_Supplied records:_
——

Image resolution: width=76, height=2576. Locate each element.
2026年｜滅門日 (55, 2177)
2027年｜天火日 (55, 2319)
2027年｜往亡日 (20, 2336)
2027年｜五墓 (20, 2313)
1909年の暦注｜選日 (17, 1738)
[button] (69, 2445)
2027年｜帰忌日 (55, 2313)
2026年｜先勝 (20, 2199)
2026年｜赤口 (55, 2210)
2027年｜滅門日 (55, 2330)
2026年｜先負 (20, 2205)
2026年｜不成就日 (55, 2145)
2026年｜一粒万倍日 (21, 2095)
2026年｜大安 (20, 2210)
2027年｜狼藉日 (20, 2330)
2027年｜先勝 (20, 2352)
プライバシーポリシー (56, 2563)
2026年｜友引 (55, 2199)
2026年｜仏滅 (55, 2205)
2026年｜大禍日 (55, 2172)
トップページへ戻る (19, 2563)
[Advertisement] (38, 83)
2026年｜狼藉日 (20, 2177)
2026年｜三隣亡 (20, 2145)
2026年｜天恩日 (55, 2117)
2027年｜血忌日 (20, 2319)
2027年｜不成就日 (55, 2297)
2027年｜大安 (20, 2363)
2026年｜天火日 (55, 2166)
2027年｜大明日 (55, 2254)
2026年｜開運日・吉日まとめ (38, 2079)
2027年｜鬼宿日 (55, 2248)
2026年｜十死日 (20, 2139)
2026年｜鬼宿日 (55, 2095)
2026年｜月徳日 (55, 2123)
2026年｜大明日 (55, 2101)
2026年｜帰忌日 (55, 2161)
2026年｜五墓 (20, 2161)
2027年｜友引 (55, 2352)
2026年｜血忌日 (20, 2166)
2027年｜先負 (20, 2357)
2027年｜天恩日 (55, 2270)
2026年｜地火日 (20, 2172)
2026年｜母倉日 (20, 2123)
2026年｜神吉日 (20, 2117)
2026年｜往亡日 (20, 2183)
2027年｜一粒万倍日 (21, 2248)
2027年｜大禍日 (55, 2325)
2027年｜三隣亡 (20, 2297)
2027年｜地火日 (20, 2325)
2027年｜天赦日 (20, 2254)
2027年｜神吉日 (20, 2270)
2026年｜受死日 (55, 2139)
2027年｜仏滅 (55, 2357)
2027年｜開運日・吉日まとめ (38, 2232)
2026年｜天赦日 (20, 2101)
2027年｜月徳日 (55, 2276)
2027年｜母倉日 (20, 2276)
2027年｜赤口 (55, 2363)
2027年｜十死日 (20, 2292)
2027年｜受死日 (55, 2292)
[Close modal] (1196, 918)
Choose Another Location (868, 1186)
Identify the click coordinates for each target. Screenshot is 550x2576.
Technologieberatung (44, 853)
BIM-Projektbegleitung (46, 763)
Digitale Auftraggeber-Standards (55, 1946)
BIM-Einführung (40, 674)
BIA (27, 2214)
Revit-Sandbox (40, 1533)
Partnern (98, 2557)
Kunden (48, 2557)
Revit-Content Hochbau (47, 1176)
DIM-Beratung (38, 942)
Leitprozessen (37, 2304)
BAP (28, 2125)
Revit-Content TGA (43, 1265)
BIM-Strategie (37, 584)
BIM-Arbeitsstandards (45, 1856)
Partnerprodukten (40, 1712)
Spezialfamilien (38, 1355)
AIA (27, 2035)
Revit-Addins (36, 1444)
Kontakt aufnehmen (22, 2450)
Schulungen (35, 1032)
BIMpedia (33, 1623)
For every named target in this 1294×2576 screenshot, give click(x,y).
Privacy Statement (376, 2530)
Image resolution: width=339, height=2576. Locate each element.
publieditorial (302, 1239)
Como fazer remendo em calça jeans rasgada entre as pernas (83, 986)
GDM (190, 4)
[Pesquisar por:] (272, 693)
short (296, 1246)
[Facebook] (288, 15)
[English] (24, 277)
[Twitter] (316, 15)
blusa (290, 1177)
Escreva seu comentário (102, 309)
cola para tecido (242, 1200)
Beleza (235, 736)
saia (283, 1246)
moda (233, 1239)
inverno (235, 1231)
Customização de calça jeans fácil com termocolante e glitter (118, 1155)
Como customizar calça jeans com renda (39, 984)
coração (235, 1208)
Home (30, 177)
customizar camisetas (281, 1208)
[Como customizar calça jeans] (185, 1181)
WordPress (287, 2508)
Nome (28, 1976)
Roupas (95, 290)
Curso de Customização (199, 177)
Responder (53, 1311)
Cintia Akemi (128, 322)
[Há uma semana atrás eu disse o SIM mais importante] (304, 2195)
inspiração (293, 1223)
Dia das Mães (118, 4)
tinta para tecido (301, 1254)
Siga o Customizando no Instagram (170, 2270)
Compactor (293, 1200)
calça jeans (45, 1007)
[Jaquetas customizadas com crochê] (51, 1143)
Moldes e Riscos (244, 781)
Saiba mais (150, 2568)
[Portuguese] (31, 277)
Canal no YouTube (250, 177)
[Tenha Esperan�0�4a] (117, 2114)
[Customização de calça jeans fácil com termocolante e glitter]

——

_Task objective:_ The required answer is the exact run of lines above starting at the line with "2026年｜先勝 (20, 2199)" and ending at the line with "2027年｜大明日 (55, 2254)", with both ends present.

_Task result:_
2026年｜先勝 (20, 2199)
2026年｜赤口 (55, 2210)
2027年｜滅門日 (55, 2330)
2026年｜先負 (20, 2205)
2026年｜不成就日 (55, 2145)
2026年｜一粒万倍日 (21, 2095)
2026年｜大安 (20, 2210)
2027年｜狼藉日 (20, 2330)
2027年｜先勝 (20, 2352)
プライバシーポリシー (56, 2563)
2026年｜友引 (55, 2199)
2026年｜仏滅 (55, 2205)
2026年｜大禍日 (55, 2172)
トップページへ戻る (19, 2563)
[Advertisement] (38, 83)
2026年｜狼藉日 (20, 2177)
2026年｜三隣亡 (20, 2145)
2026年｜天恩日 (55, 2117)
2027年｜血忌日 (20, 2319)
2027年｜不成就日 (55, 2297)
2027年｜大安 (20, 2363)
2026年｜天火日 (55, 2166)
2027年｜大明日 (55, 2254)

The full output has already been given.